YOUR ASSIGNMENT: Only the lines from the one containing "Click the Vetting Forms icon" through the end of the listing are to be transcribed, exactly and with both ends included.

RECORDS FOR THE TASK:
--------------------

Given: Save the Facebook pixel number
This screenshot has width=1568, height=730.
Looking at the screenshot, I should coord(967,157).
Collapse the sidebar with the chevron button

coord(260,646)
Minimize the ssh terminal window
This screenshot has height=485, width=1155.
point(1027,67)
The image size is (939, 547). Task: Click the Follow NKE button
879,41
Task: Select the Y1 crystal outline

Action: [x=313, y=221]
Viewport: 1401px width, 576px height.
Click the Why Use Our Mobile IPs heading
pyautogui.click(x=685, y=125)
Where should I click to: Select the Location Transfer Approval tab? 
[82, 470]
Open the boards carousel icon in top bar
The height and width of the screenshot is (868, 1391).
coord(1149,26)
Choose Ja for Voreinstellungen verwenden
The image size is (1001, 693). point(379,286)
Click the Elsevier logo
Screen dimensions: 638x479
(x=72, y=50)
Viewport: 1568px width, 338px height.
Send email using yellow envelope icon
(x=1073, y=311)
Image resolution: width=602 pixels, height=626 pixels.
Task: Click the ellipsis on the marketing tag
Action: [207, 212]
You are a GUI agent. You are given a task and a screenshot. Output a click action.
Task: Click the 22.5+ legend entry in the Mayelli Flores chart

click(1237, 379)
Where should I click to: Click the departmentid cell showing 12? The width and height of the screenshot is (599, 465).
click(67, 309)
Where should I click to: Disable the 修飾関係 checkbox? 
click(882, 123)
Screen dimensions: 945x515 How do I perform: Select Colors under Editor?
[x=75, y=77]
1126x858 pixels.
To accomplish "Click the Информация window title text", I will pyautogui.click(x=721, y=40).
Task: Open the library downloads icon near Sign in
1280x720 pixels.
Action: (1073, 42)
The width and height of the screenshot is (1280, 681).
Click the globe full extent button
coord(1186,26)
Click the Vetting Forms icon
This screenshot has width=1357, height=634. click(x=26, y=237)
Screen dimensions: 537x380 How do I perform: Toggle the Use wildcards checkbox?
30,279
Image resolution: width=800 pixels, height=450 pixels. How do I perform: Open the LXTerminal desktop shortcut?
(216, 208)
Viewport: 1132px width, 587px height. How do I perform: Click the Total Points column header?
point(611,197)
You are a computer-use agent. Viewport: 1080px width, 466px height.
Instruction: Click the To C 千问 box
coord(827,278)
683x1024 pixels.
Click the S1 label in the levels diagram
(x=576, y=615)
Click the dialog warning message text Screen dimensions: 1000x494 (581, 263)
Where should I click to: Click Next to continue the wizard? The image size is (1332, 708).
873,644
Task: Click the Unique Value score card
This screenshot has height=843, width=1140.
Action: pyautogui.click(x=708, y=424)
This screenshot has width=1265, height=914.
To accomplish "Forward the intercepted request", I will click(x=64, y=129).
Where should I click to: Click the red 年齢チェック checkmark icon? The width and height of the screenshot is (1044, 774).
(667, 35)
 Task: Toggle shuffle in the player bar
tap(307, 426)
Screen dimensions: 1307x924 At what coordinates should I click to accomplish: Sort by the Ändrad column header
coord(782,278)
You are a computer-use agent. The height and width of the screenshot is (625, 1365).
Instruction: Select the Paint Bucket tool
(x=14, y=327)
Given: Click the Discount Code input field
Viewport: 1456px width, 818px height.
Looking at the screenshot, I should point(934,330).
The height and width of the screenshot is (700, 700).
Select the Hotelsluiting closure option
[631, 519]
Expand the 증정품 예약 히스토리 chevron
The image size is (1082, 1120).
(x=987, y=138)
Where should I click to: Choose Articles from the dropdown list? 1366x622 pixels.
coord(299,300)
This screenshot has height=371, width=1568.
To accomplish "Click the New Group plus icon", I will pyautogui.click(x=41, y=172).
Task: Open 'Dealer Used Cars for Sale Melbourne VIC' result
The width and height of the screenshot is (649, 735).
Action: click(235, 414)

--------------------

REPLY:
Click the Vetting Forms icon
This screenshot has width=1357, height=634. click(x=26, y=237)
Screen dimensions: 537x380 How do I perform: Toggle the Use wildcards checkbox?
30,279
Image resolution: width=800 pixels, height=450 pixels. How do I perform: Open the LXTerminal desktop shortcut?
(216, 208)
Viewport: 1132px width, 587px height. How do I perform: Click the Total Points column header?
point(611,197)
You are a computer-use agent. Viewport: 1080px width, 466px height.
Instruction: Click the To C 千问 box
coord(827,278)
683x1024 pixels.
Click the S1 label in the levels diagram
(x=576, y=615)
Click the dialog warning message text Screen dimensions: 1000x494 (581, 263)
Where should I click to: Click Next to continue the wizard? The image size is (1332, 708).
873,644
Task: Click the Unique Value score card
This screenshot has height=843, width=1140.
Action: pyautogui.click(x=708, y=424)
This screenshot has width=1265, height=914.
To accomplish "Forward the intercepted request", I will click(x=64, y=129).
Where should I click to: Click the red 年齢チェック checkmark icon? The width and height of the screenshot is (1044, 774).
(667, 35)
 Task: Toggle shuffle in the player bar
tap(307, 426)
Screen dimensions: 1307x924 At what coordinates should I click to accomplish: Sort by the Ändrad column header
coord(782,278)
You are a computer-use agent. The height and width of the screenshot is (625, 1365).
Instruction: Select the Paint Bucket tool
(x=14, y=327)
Given: Click the Discount Code input field
Viewport: 1456px width, 818px height.
Looking at the screenshot, I should point(934,330).
The height and width of the screenshot is (700, 700).
Select the Hotelsluiting closure option
[631, 519]
Expand the 증정품 예약 히스토리 chevron
The image size is (1082, 1120).
(x=987, y=138)
Where should I click to: Choose Articles from the dropdown list? 1366x622 pixels.
coord(299,300)
This screenshot has height=371, width=1568.
To accomplish "Click the New Group plus icon", I will pyautogui.click(x=41, y=172).
Task: Open 'Dealer Used Cars for Sale Melbourne VIC' result
The width and height of the screenshot is (649, 735).
Action: click(235, 414)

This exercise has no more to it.